24 Ocak'ta meydana gelen Elazığ'da 37, Malatya'da 4 kişinin yaşamını yitirdiği 6,8 büyüklüğündeki depremde, Mustafa Paşa Mahallesi'nde yıkılan binanın enkazında eşi Hüseyin (37), oğlu Onur'u (12) kaybeden Ayşe Yıldız ve 3 yaşındaki kızı Yüsra, Jandarma Arama Kurtarma ekibi tarafından yaralı kurtarılmıştı. Enkazdan yaralı çıkarılan anne Ayşe ve kızı Yüsra'nın Şehit Fethi Sekin Şehir ile Fırat Üniversitesi Hastanelerindeki 3 ay süren tedavisi tamamlandı. Anne ve kızı evden takip edilmek üzere taburcu edilmesiyle Arıcak'ın Erbağı Köyündeki baba evine yerleşti.

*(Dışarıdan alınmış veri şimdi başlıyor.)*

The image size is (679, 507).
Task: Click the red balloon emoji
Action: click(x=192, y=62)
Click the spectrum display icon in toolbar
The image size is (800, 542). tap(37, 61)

Vali Çetin Oktay Kaldırım, kısa süre önce taburcu olup evden takipleri yapılan Yüsra bebeğe, Vefa Sosyal Destek Ekibi ile birlikte çeşitli oyuncaklar gönderdi. Vefa ekibine eşlik ederek geçmiş olsun ziyaretinde bulunan ilçe Kaymakamı Şenol Öztürk'te, devlet olarak her zaman yanlarında olduklarını aktardı.

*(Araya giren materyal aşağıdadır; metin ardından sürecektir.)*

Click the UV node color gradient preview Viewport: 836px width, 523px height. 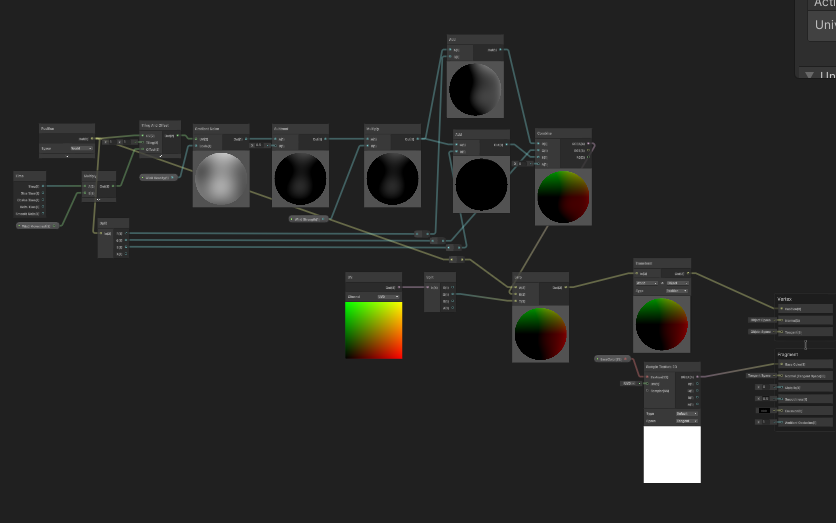tap(373, 330)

Elazığ depreminin sembol isimlerinden biri haline gelen Yüsra bebek ile annesini ziyaret ettiklerini belirten İlçe Kaymakamı Şenol Öztürk, '3 aylık bir tedavi süreci geçirdiler daha sonra da korona virüs tedbirleri kapsamında tedavisinin evde daha uygun olacağı doktorlar tarafından kendisine bildirildi. İlçemiz Erbağı Köyünde bizlerde Vefa Sosyal Destek grupları olarak bugün geçmiş olsun ziyaretinde bulunmak istedik. İnşallah bu zor günleri de atlatacaklardır' dedi.
Deprem gecesini anlatan anne Ayşe Yıldız, 'Birden sallantı geldi. Hepimiz toplandık ve kapıya doğru geldik. Dış kapı ve ara koridorda yakalandık. Orada hepimiz eşim ve çocuklar evde annem de merdivenlerde yakalandı. O an bu dünyadan gittiğimizi sandık. Bayılmıştım kendime geldiğimde bir çukurun içinde her yer karanlıktı. Eşim o an vefat etmişti. Küçük kızımın sesi geliyordu. Onu kucağıma çektim daha sonra oğlum ve annem kendine geldi. Annem yanımızda değildi. Oğlumla konuşmaya başladık anne biz neredeyiz diye. Oğlum konuşuyor kızım da sürekli ağlıyordu onları sürekli sakinleştirmeye çalışıyordum korkmasınlar diye. Oğlum bizi kurtarın diye sürekli çağırıyordu. Enkaz altındakiler kurtarılırken oğlum halen yaşıyordu. En son nefesinde 'anne beni de kurtarsınlar ben daha dayanamıyorum nefes alamıyorum ayağımın üstünde taşlar var artık dayanamıyorum bana yardım edin' dedi' diyerek o süreci anlattı.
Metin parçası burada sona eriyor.